The town of Paarl is not far from Cape Town and known around the world for its wine production. Founded in 1688, Paarl was immediately recognized as an ideal climate in which to farm. Settlers began growing grapes and planting orchards of various fruits. To this day, Paarl is known as a prominent fruit-growing area in South Africa.
In addition to the wineries you can visit around Paarl, the town is also worth a visit for its historic Cape Dutch architecture, many of which date from the 17th century. The town is also famous as the place where the Afrikaans language was born.
The Atlantic Coast near Cape Town is dotted with wealthy suburbs and small, seaside villages. You'll find a variety of ocean activities; many of the small villages are the gateways to secret surf spots. Within these communities, you'll find vibrant nightlife, art galleries and trendy hotspots - gourmands take note, as some of these suburbs have high-end restaurants waiting to astound your palate.
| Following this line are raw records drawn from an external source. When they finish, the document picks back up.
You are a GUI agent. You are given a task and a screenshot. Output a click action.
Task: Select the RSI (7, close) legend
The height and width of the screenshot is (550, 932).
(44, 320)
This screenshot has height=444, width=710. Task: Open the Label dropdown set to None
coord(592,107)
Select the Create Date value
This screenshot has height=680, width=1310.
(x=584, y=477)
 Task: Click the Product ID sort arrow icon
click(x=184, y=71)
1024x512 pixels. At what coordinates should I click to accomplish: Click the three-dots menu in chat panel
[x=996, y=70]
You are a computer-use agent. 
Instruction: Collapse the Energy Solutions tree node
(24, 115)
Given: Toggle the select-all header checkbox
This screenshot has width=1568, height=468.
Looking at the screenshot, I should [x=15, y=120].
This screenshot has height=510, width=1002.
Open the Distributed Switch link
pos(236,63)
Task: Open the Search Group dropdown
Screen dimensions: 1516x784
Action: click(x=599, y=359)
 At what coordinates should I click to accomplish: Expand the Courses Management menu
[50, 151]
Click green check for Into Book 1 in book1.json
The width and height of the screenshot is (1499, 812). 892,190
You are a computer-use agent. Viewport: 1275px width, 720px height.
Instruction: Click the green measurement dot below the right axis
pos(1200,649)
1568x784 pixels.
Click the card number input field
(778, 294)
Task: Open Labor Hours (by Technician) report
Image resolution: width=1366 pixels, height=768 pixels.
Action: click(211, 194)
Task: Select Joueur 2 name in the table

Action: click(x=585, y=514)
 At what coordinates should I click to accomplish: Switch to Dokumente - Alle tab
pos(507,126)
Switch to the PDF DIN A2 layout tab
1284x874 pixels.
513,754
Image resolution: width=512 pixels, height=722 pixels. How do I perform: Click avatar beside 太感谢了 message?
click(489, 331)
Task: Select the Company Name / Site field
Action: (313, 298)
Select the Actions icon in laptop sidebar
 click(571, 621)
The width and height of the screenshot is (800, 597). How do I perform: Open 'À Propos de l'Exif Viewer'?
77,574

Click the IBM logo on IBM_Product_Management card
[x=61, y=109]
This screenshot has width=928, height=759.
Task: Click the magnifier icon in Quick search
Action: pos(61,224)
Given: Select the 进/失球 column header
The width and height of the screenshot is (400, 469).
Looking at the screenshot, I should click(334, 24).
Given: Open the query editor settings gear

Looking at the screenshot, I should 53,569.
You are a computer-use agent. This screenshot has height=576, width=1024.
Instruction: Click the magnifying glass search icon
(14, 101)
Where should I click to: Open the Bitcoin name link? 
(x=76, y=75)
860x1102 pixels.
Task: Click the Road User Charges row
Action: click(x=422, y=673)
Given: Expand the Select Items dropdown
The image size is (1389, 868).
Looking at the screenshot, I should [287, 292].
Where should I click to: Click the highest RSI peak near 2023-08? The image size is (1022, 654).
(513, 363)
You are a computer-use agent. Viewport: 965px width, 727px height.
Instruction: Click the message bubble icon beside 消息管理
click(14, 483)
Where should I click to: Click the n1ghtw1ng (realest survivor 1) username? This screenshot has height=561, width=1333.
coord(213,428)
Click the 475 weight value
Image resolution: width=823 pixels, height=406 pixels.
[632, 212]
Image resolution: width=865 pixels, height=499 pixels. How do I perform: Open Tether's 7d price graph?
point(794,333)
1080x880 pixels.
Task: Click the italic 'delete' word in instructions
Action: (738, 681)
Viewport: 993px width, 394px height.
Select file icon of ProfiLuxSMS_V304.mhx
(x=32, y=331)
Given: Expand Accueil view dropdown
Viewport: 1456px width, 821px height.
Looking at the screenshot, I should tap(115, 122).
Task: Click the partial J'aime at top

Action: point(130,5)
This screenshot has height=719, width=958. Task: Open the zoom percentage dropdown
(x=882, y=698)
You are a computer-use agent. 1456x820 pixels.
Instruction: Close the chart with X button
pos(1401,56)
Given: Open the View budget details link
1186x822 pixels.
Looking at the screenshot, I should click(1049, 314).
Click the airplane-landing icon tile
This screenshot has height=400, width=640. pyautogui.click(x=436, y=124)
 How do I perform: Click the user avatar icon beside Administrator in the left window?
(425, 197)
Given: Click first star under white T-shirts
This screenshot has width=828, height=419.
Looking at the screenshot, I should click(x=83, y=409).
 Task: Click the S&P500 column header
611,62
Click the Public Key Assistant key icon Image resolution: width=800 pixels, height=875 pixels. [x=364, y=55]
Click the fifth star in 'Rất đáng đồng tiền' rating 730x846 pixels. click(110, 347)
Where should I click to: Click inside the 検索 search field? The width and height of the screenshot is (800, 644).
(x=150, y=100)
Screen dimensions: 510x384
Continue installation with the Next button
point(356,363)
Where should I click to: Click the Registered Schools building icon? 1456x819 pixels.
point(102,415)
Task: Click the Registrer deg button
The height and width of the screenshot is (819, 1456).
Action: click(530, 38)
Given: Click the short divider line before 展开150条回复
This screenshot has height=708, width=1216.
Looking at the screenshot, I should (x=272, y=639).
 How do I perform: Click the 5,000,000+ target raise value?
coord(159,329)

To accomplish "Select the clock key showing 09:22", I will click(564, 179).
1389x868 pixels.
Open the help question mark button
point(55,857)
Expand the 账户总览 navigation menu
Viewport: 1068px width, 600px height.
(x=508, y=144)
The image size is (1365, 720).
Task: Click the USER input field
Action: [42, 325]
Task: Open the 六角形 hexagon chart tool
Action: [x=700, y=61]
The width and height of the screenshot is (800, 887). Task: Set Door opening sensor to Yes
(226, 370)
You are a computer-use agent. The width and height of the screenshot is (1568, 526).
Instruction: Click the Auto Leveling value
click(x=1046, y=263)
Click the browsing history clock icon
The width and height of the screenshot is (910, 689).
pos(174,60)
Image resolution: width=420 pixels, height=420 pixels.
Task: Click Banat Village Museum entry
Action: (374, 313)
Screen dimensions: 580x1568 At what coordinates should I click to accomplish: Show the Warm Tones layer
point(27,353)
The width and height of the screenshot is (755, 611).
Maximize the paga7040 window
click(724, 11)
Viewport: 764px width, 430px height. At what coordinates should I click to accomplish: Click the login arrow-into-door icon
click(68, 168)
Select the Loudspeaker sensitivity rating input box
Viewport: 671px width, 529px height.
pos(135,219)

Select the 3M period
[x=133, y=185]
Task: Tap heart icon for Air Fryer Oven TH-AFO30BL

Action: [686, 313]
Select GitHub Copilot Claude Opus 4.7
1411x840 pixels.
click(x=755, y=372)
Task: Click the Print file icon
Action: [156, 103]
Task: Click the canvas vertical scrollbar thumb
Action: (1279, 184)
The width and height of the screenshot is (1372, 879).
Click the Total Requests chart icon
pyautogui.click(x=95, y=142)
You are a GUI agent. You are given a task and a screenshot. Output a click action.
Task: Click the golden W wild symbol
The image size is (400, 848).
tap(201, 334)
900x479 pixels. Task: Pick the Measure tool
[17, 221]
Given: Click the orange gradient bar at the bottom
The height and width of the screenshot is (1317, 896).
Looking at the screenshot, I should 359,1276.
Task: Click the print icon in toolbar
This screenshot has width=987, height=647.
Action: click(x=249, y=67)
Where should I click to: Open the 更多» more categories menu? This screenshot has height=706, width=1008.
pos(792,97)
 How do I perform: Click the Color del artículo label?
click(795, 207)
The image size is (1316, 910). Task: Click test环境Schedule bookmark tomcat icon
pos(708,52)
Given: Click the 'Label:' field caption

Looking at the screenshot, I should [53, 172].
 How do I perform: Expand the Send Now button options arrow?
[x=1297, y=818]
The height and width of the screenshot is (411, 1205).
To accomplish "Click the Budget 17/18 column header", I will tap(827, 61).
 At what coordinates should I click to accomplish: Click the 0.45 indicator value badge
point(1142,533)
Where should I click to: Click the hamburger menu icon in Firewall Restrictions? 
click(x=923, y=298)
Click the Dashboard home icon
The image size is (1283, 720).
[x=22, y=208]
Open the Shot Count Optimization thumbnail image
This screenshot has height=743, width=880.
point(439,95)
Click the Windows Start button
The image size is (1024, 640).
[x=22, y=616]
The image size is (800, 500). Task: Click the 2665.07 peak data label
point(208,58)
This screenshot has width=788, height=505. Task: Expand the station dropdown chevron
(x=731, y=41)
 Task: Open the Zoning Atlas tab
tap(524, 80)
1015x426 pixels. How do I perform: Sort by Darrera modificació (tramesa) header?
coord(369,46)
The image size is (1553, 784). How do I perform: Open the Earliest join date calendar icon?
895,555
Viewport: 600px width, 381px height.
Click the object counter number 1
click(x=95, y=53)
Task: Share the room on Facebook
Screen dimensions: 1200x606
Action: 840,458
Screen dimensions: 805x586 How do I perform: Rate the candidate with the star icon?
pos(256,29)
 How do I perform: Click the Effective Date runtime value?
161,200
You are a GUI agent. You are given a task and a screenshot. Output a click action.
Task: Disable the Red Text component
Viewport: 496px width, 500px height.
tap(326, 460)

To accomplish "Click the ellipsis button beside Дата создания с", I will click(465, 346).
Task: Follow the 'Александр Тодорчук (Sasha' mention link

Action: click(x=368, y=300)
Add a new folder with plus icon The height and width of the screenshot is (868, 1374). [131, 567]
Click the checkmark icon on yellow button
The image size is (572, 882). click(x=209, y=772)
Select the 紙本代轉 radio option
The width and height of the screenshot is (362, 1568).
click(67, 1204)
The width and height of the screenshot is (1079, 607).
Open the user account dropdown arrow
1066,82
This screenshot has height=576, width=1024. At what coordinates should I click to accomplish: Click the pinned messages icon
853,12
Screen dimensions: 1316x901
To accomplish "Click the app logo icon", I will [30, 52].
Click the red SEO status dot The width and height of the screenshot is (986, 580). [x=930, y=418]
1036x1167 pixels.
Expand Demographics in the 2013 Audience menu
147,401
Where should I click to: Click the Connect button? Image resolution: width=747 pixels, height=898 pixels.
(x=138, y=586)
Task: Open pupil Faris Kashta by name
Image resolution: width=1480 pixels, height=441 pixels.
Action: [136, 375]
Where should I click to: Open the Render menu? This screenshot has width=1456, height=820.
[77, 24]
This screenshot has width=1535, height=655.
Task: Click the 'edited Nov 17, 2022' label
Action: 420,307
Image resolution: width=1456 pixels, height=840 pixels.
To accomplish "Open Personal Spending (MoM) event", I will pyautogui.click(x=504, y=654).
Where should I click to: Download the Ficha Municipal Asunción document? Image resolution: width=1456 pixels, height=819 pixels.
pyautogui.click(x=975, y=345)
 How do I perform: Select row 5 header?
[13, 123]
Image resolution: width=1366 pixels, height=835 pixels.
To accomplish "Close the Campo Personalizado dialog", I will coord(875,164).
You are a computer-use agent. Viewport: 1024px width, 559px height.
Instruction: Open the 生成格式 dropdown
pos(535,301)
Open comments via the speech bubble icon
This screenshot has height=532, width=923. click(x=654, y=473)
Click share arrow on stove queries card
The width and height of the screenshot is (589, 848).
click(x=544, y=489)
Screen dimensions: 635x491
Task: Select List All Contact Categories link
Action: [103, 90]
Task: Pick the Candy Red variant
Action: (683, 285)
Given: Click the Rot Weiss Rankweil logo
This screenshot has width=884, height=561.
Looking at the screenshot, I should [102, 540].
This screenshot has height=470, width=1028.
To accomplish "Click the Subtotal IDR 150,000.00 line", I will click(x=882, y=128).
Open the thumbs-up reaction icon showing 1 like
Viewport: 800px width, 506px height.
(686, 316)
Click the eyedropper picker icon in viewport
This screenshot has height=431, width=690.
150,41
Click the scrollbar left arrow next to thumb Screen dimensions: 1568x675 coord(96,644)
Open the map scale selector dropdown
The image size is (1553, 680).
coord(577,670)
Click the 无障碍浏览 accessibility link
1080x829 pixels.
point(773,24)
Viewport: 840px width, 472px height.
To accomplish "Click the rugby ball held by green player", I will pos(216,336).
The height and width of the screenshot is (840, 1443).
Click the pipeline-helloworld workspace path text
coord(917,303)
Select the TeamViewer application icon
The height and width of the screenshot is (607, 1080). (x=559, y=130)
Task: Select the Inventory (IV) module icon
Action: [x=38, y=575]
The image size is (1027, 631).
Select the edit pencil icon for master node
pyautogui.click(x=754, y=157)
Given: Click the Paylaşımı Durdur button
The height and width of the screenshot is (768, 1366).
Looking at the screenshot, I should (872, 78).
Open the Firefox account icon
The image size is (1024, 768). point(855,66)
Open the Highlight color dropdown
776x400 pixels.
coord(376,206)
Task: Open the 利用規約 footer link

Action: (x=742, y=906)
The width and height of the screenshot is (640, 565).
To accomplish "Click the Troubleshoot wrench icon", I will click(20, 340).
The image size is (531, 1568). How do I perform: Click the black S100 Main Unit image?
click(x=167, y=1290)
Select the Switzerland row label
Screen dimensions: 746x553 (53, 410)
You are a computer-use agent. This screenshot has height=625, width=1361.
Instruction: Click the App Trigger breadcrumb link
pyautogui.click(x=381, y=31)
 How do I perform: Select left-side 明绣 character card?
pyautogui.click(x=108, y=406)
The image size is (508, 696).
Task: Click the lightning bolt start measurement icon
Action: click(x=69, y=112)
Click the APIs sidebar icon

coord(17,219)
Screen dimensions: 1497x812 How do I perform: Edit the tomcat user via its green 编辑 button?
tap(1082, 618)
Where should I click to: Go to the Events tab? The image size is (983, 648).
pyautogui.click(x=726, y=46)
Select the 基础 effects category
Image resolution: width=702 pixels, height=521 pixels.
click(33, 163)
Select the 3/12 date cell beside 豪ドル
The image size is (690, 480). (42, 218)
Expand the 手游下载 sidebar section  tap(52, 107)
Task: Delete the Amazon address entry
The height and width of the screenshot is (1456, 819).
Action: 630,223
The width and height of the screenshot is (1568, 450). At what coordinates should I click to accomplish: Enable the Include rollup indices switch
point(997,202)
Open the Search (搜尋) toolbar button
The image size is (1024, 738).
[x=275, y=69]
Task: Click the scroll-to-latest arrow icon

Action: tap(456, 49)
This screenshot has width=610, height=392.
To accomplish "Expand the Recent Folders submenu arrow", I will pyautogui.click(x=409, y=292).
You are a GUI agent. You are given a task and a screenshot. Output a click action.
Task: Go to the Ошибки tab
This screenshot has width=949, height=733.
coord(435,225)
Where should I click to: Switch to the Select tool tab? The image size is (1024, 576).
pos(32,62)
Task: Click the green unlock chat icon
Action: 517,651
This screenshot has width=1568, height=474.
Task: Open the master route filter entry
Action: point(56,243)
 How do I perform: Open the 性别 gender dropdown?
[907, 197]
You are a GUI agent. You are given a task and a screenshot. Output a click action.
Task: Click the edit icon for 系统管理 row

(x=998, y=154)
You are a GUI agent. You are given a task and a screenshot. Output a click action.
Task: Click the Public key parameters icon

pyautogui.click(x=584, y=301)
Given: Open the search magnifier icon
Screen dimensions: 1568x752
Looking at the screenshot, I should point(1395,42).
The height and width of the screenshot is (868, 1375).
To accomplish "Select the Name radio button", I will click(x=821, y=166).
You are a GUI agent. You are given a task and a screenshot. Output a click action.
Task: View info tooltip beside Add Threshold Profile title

Of note are the towns of Green Point, Sea Point, Bantry Bay, Clifton, Camps Bay, Llandudno and Hout Bay. Green Point and Sea Point are famous for their bustling night lives - Sea Point is more or less a 24 hour party town. The suburbs of Bantry Bay, Clifton, Camps Bay and Llandudno are enclaves for the rich and super-rich. If you like to marvel at multi-million dollar homes that have to-die-for views of the ocean, these are your towns.
Long Street is a major, buzzing thoroughfare located in the City Bowl part of Cape Town. Both commercial yet bohemian, Long Street is lined with secondhand bookstores, antique shops, and independent boutiques, which give way to a lively party scene of bars, clubs, and various international restaurants come nightfall.
Along with this heady mix of commercial stores and nightlife options is the Palm Tree Mosque, which dates back to the end of the 18th century. There’s also the oldest Mission church in South Africa, as well as Cape Town’s newest public art installation, the Open House. The buildings themselves are Victorian in style, many featuring traditional wrought-iron balconies. The most attractive part of the road can be found between the junction with Buitensingel Street, running north to Strand Street.
Khayelitsha is thought to be not only the largest township in South Africa but also the fastest-growing. It was established in 1985 as part of a 1950 law assigning difference racial groups to different residential areas, when black residents were forcibly moved to the new township, sometimes violently.
Today, Khayelitsha has a population of more than 390,000 people. Living conditions in the township have improved a great deal since the fall of apartheid, but even as recently as 2001 most of the residents still lived in shacks and did not have easy access to fresh water. Tourism to Khayelitsha is increasing, with visits to the craft market and township tours on offer.